_WHAT YOU SHOULD DO_: Count the lines in the data below that contain the string "Alex", treating uppercase and lowercase as different, and reply with only the number.

_DATA EXTRACT_:
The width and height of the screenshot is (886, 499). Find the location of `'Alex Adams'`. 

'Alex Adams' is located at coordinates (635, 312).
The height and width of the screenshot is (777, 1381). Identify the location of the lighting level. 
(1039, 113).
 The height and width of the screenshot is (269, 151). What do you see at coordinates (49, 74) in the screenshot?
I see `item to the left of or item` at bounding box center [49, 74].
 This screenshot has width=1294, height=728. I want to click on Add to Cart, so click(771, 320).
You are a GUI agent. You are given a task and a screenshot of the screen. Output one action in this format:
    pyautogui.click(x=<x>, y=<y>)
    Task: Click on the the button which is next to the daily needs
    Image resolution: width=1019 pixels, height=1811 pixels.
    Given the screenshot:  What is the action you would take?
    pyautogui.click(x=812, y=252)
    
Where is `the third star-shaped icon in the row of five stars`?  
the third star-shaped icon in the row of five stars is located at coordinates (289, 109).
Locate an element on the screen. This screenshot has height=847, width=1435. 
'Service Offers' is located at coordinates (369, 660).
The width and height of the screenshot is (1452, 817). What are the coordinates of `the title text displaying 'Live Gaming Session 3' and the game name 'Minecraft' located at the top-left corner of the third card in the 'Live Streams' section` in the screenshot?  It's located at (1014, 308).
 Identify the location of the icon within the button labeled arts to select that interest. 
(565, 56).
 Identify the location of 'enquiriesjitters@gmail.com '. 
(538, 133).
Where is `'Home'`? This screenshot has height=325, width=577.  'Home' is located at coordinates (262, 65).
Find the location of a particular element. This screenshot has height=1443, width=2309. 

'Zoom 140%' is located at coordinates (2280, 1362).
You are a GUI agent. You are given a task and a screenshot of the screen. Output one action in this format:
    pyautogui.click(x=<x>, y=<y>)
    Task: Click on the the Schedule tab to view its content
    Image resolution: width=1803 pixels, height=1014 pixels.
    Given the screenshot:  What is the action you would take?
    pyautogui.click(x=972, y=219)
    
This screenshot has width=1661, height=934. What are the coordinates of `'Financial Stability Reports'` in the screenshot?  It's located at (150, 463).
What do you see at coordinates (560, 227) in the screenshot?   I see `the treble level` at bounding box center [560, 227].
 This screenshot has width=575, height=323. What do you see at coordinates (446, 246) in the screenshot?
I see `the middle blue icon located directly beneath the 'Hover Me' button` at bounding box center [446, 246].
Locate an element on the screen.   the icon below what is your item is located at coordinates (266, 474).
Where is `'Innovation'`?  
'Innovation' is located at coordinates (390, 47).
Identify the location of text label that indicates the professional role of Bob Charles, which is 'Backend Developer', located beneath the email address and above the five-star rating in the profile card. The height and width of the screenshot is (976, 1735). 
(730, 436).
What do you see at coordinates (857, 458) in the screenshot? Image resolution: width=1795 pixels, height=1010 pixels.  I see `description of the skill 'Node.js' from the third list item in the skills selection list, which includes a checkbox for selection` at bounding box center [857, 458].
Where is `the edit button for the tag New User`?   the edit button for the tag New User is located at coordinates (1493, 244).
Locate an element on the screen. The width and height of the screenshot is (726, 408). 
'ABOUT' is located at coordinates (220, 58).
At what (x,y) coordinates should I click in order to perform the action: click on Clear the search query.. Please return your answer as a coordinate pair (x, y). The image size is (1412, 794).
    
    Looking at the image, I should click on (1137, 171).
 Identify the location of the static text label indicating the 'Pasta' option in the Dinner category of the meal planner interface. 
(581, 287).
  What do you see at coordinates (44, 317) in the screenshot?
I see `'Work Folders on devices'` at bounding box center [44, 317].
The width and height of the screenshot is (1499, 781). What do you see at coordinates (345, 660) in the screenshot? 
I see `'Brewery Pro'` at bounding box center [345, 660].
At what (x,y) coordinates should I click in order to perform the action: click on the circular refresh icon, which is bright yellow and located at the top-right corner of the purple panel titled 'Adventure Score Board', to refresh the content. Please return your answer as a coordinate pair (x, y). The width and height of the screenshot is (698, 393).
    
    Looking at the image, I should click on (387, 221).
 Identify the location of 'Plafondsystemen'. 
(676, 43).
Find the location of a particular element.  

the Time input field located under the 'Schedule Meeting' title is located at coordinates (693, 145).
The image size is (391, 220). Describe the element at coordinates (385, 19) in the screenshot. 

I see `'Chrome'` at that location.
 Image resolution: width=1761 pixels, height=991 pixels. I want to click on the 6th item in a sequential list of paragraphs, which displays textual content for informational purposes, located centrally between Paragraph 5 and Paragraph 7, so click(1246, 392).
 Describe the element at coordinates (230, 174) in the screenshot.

_ANSWER BELOW_: 2